### [WHAT YOU NEED TO DO]
Rewrite the stretch of the data from the line containing "Viewport: 1568px width, 724px" through the end, swapping "filter settings" for "search filter" and keeping everything else unchanged. Leave the pictures out.

── RECORDS FOR THIS EXERCISE ──

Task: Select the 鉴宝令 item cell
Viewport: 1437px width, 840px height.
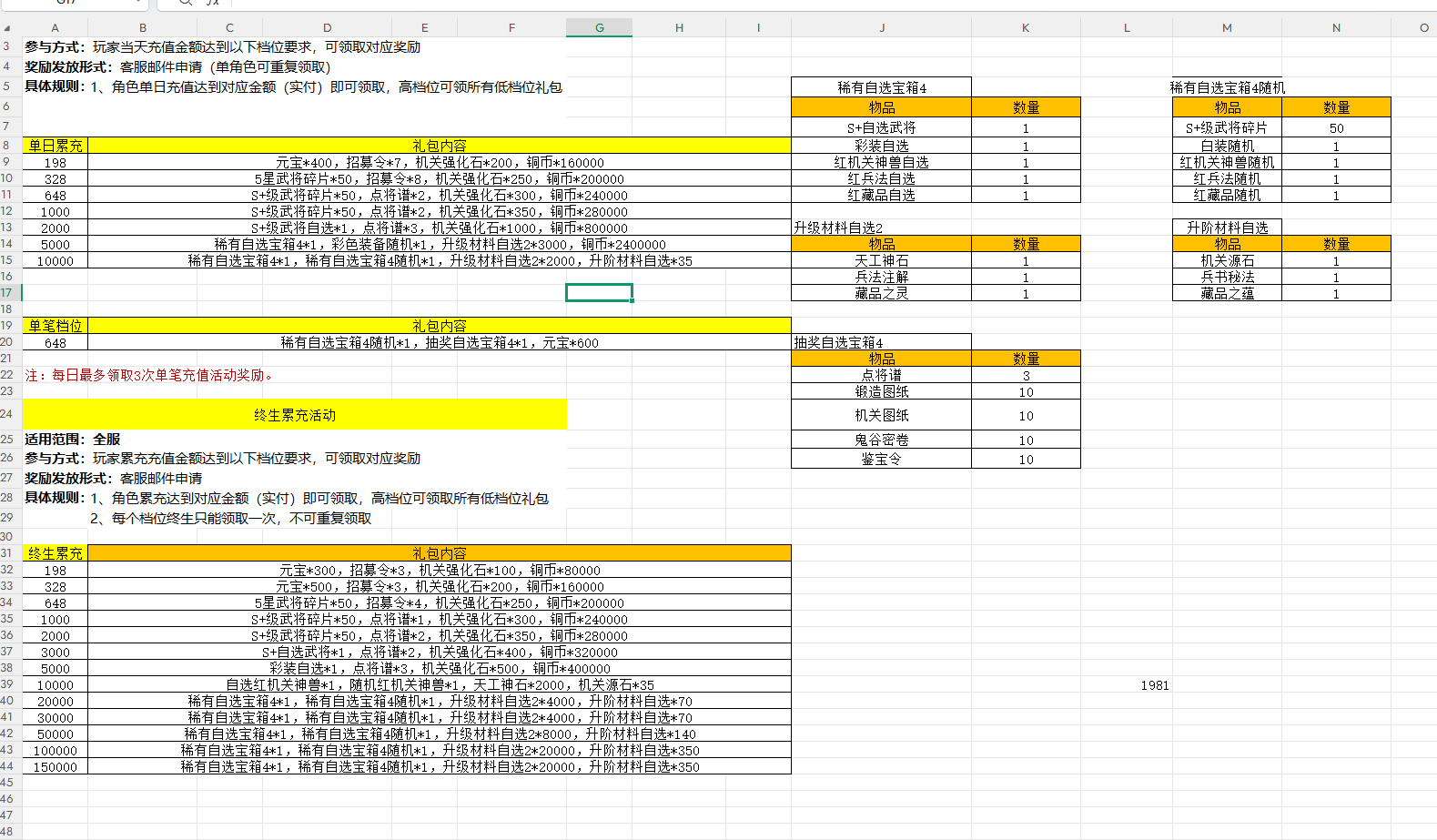Action: [x=881, y=460]
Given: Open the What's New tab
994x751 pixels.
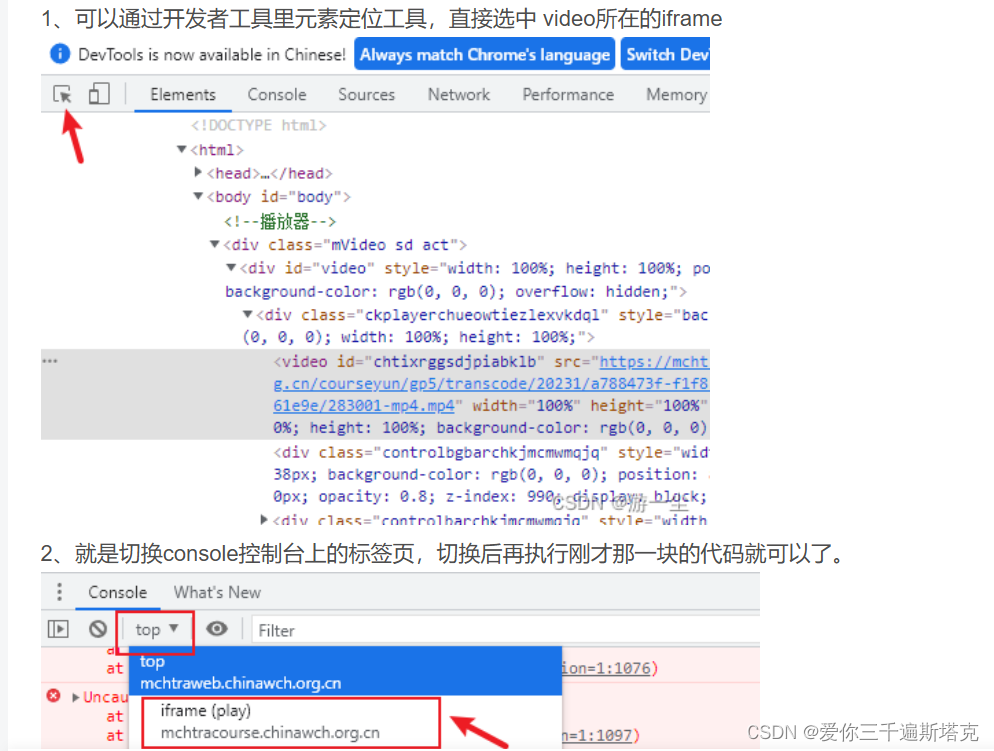Looking at the screenshot, I should tap(217, 592).
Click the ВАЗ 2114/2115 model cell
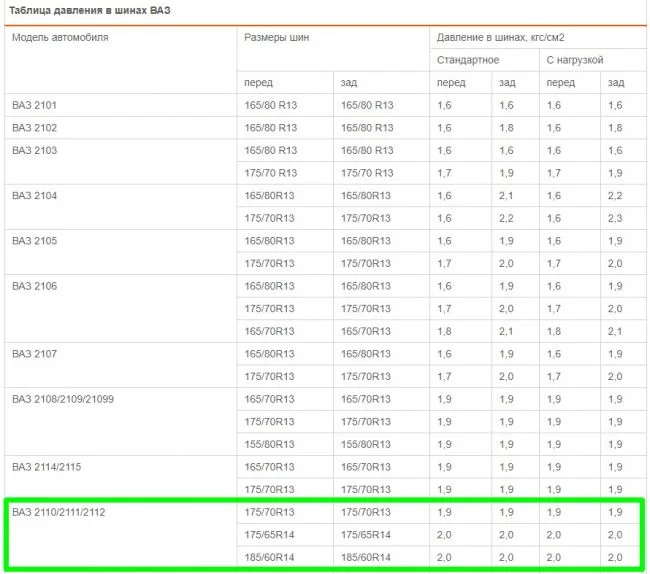 coord(48,467)
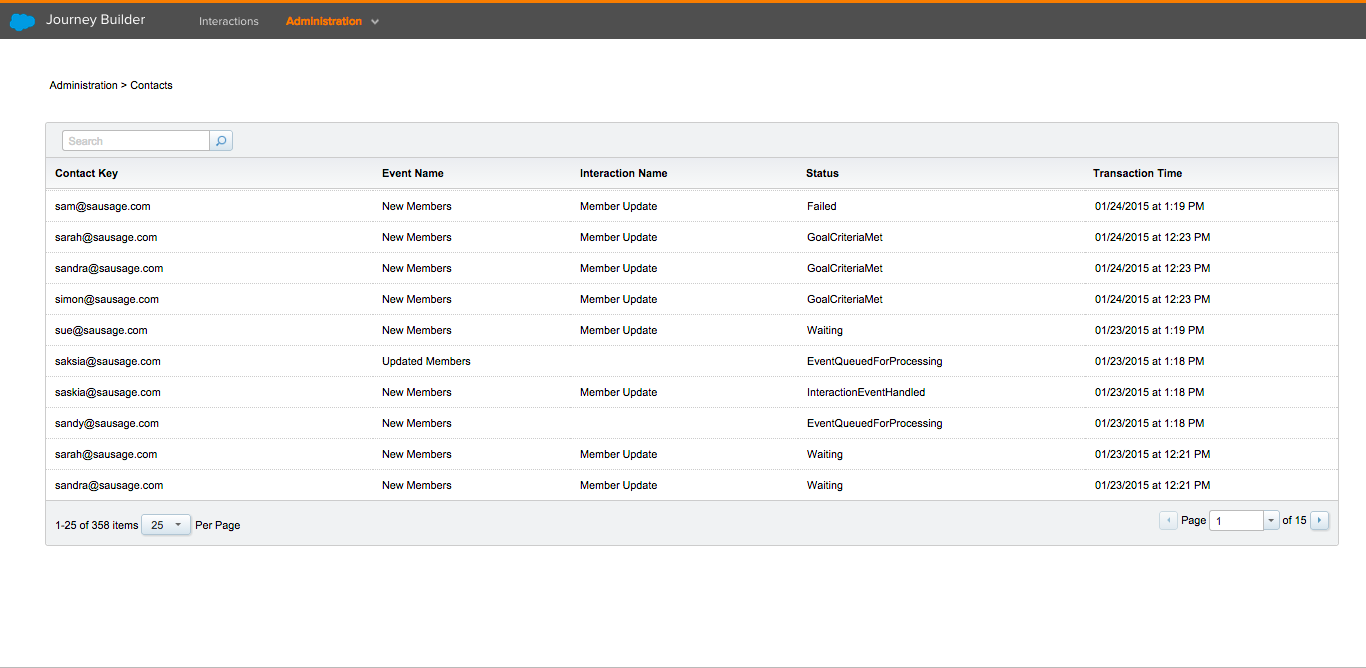1366x668 pixels.
Task: Open the page number dropdown arrow
Action: pyautogui.click(x=1271, y=520)
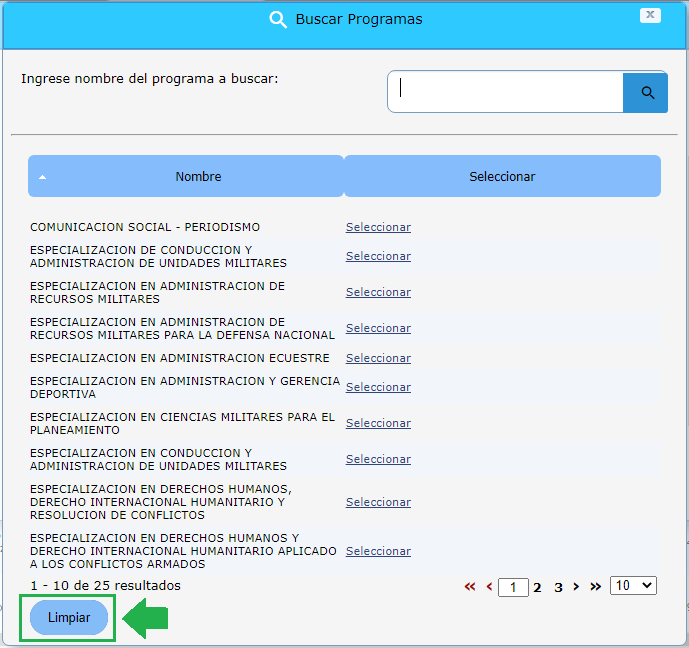Sort by Nombre column arrow
The width and height of the screenshot is (689, 648).
(43, 177)
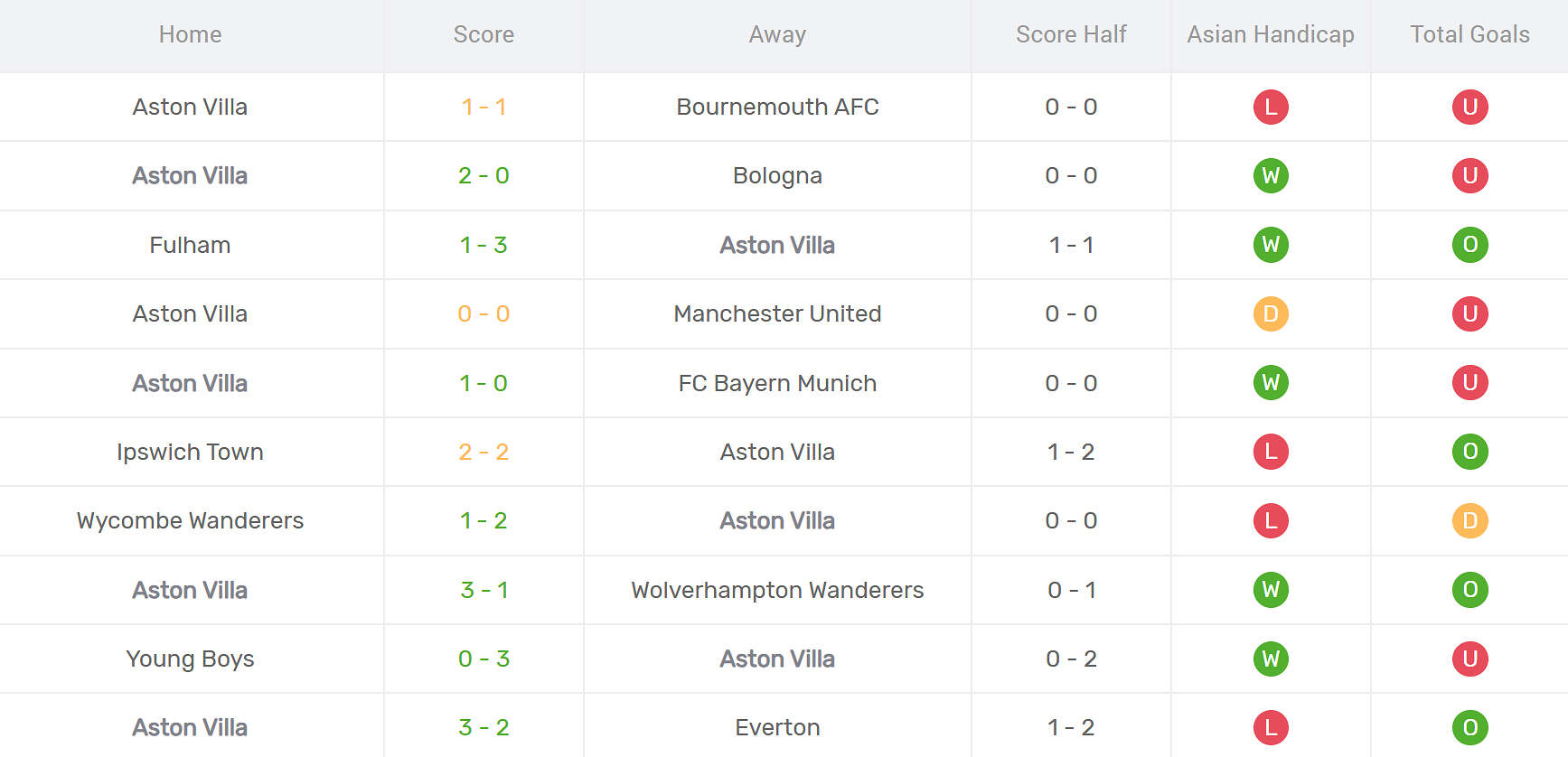Open the Bournemouth AFC team link
The width and height of the screenshot is (1568, 757).
pyautogui.click(x=777, y=107)
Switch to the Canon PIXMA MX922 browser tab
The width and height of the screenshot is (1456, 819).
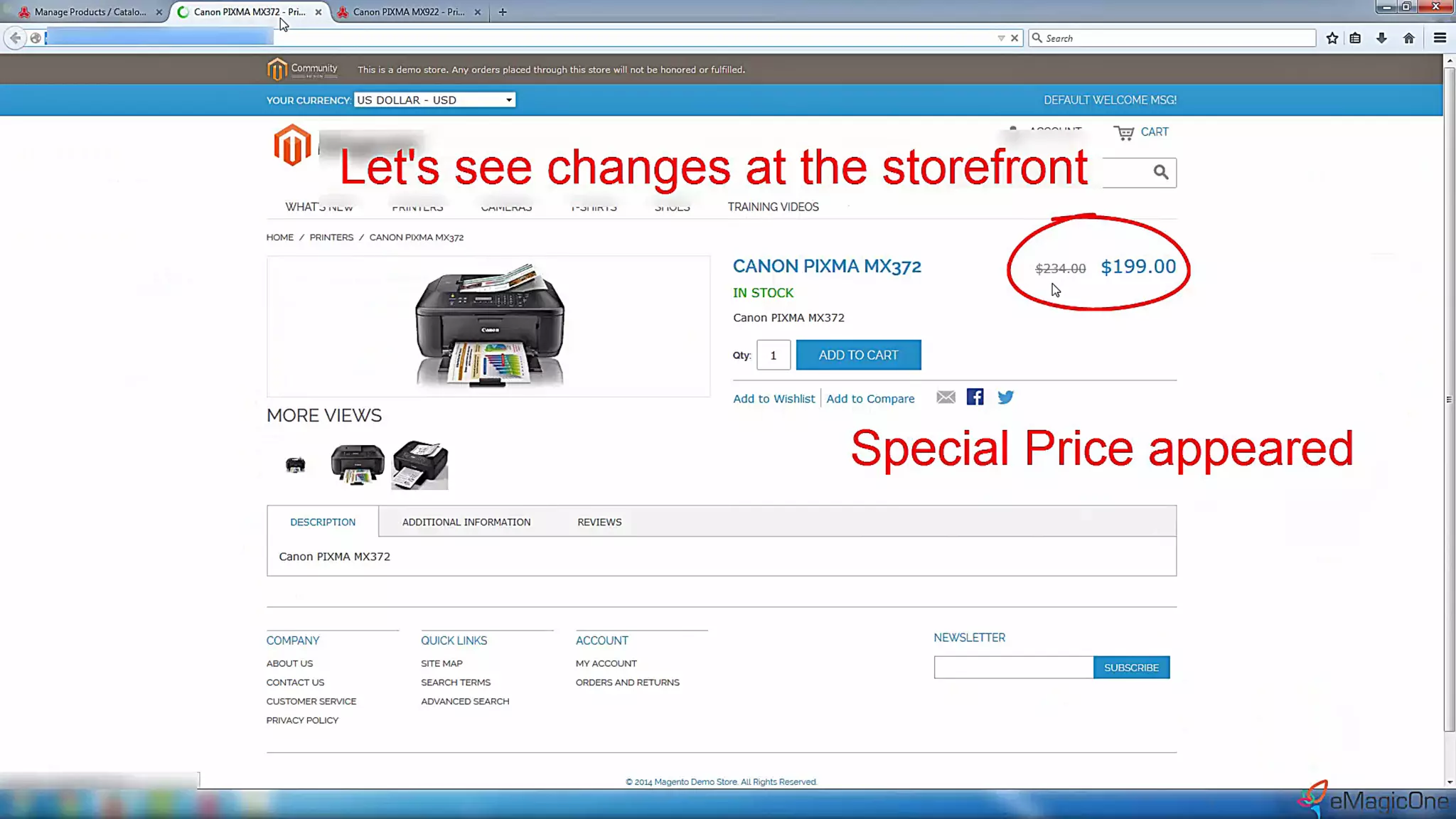408,12
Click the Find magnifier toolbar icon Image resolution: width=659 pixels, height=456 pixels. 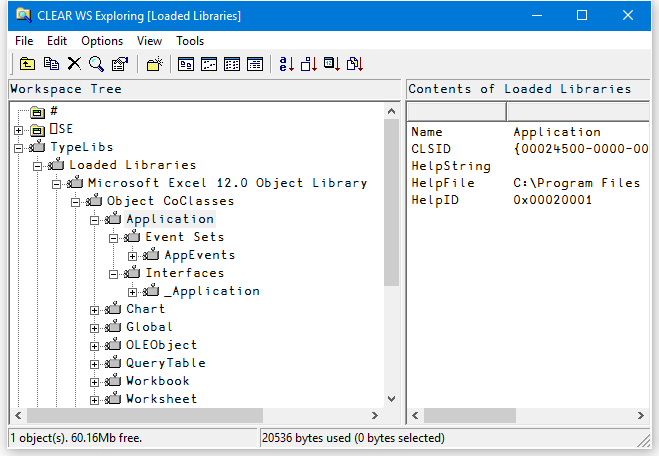pos(96,64)
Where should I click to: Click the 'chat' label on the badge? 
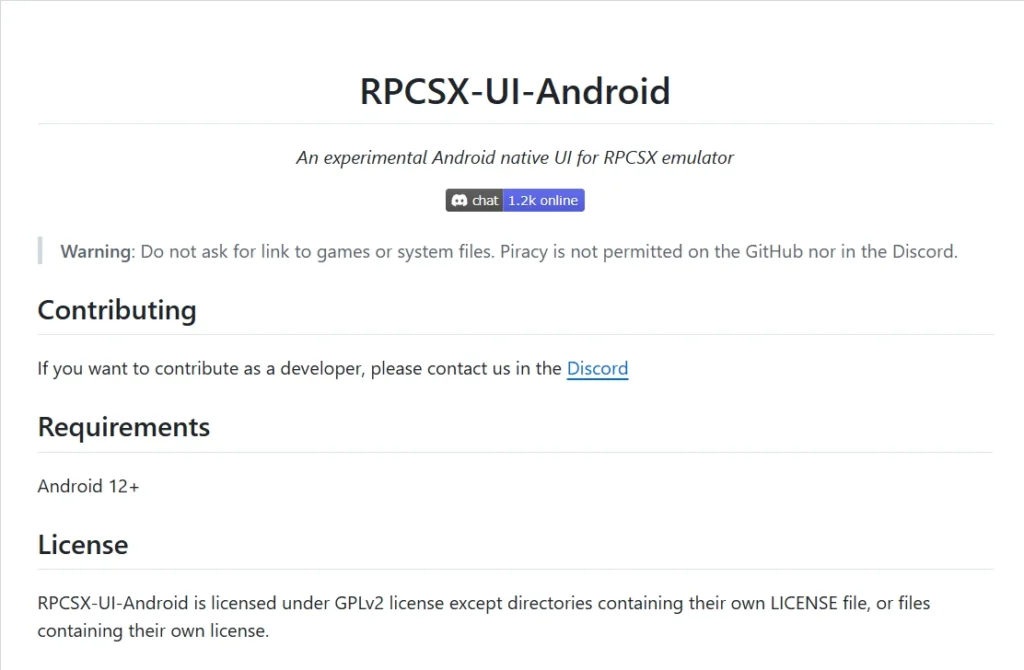click(485, 200)
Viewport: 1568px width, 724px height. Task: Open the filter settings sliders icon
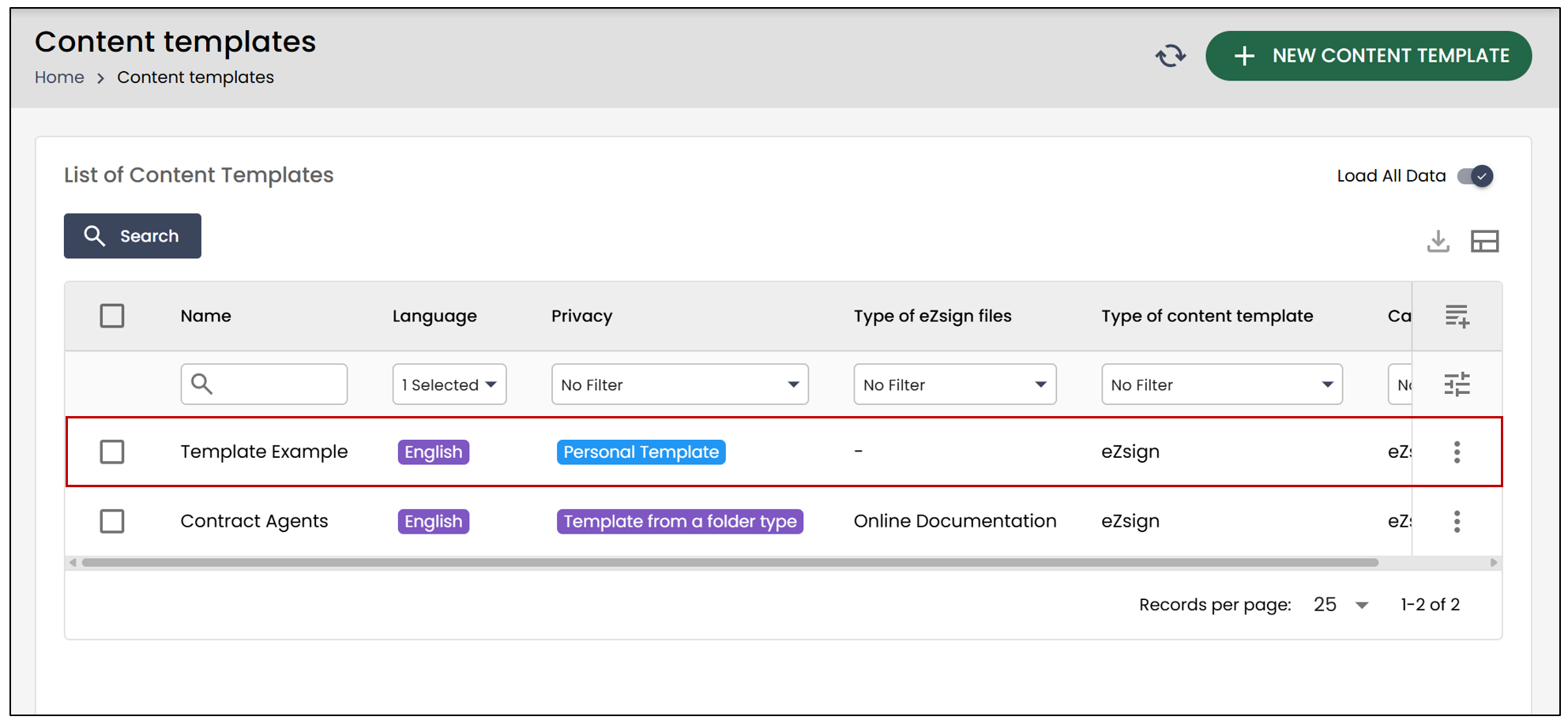point(1457,385)
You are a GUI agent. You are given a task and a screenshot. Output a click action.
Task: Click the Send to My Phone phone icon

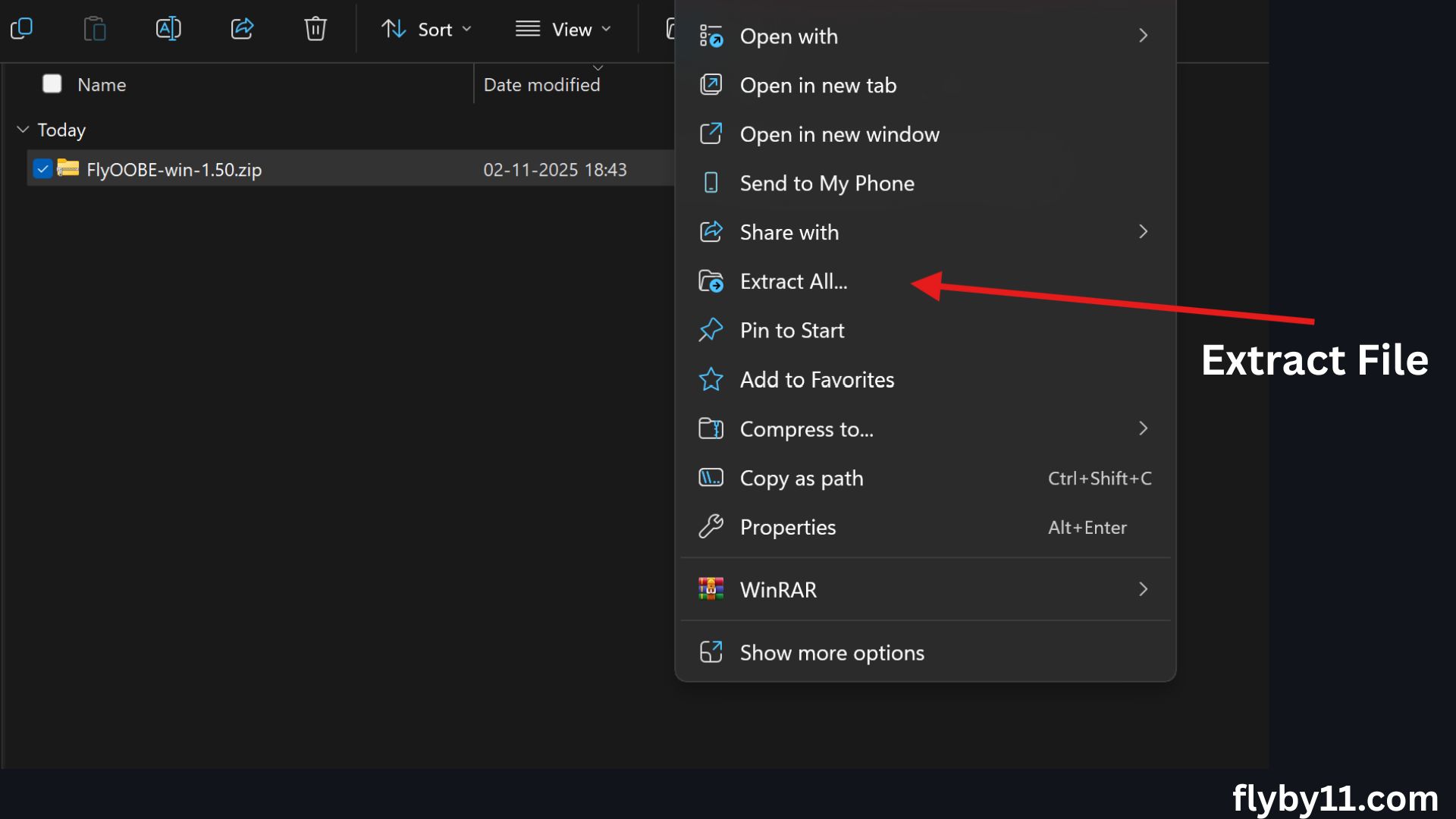[711, 183]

───

### [REPLY TO THE TASK]
Viewport: 1568px width, 724px height. Task: Open the search filter sliders icon
point(1457,385)
You are a GUI agent. You are given a task and a screenshot. Output a click action.
Task: Click the Send to My Phone phone icon

[711, 183]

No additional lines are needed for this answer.